I came a bit late to this discussion. I own exactly 48 filters (i have made a small excel file to know which are they and where they are), diameters 27mm (Zeiss Contessa) to 77mm.
I have filters of many brands and the worst filters can be easily singled out because they have some abberations or weird artifacts near the rim of the glass.
Then, you can easily check if the coating is good by getting a bright lamp and looking through the filter. The worst filters will get significantly lowered contrast. Same check can be used by looking through your viewfinder, with a lens on, and examining if the image drops in contrast when the filter is in front of the lens, when framing a bright object such as a desk lamp against a dark background.
The really good filters don't create a loss of contrast / added ghosts.
I usually don't like "protection" filters because all except the best filters will add a little contrast drop. And then many "protection" filters are not color-neutral. They also can create a loss of image quality, check out "Gary Reese Lens Tests" where he does some tests and the impact of quality can be strong.
I own filters of many brands: Hoya, Pentax, Nikon, Toshiba, Tiffen, BW, Kenko, Visico, Contax, Canon, Kaiser.
For me the best filters are the camera brand filters -- Pentax SMC, Nikon filters are great. Canon, i can't judge since the ones I have are on bad shape. I also have one Contax filter ('80s, red), also great. Nikon makes the best filter cases, btw.
Besides those, i find B+W filters really good, as well as most Hoya ones. Kaiser also seems good (german made, seem made by B+W). Kenko MC also seem good.

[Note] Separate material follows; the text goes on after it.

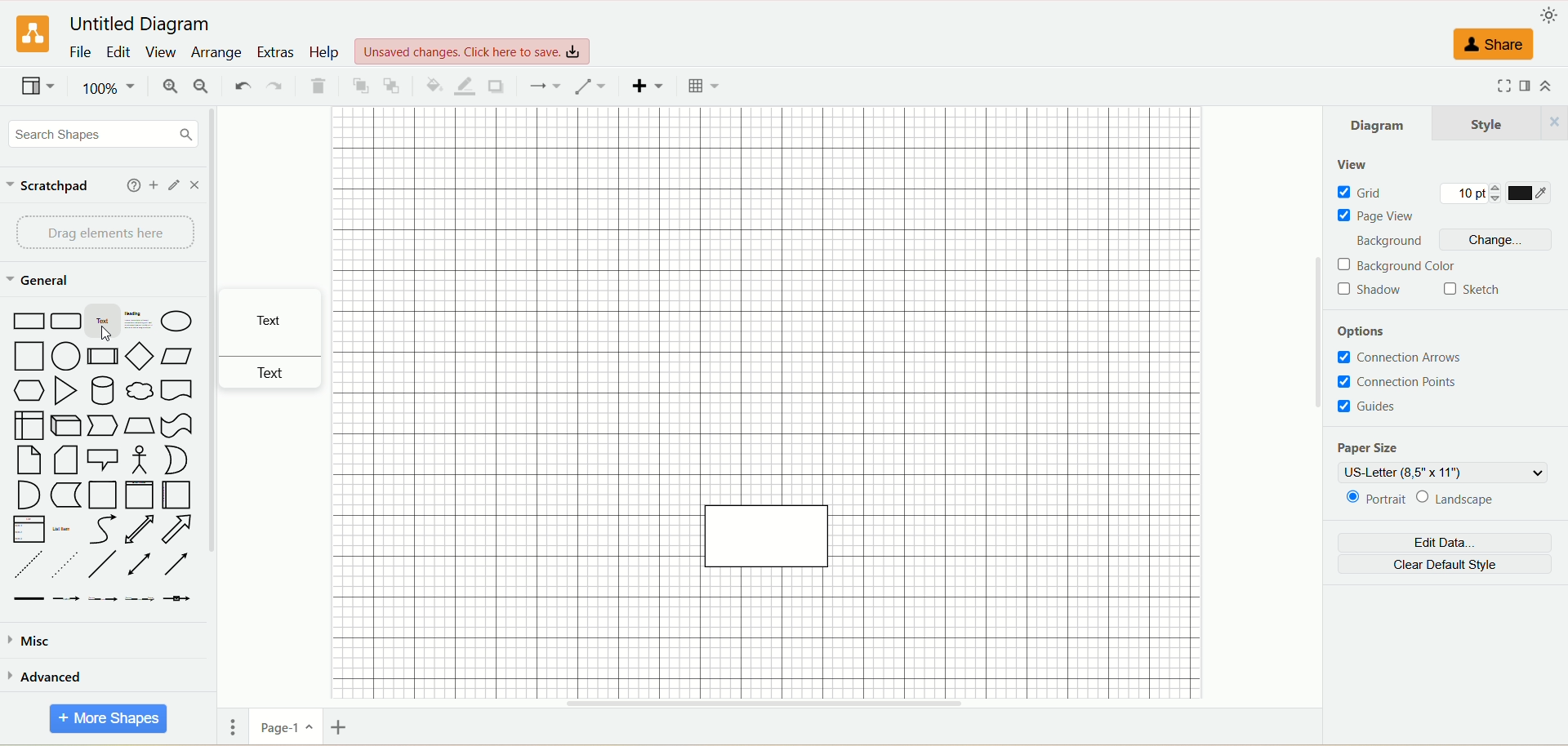 The image size is (1568, 746). Describe the element at coordinates (138, 24) in the screenshot. I see `title` at that location.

I usually avoid anything that says "vivitar" but i got a skylight filter marked "Vivitar Series 1 VMC" that is well coated and seems sufficiently well made, so it has the honor of sitting on top of my Nikkor-N 28/2.0, a nice lens.
I guess my most favorite filters are the bayonet Pentax SMC filters created for the Pentax 6x7 lenses. They are easy to attach and they are really, really well built. Those I do use as "protection" filters!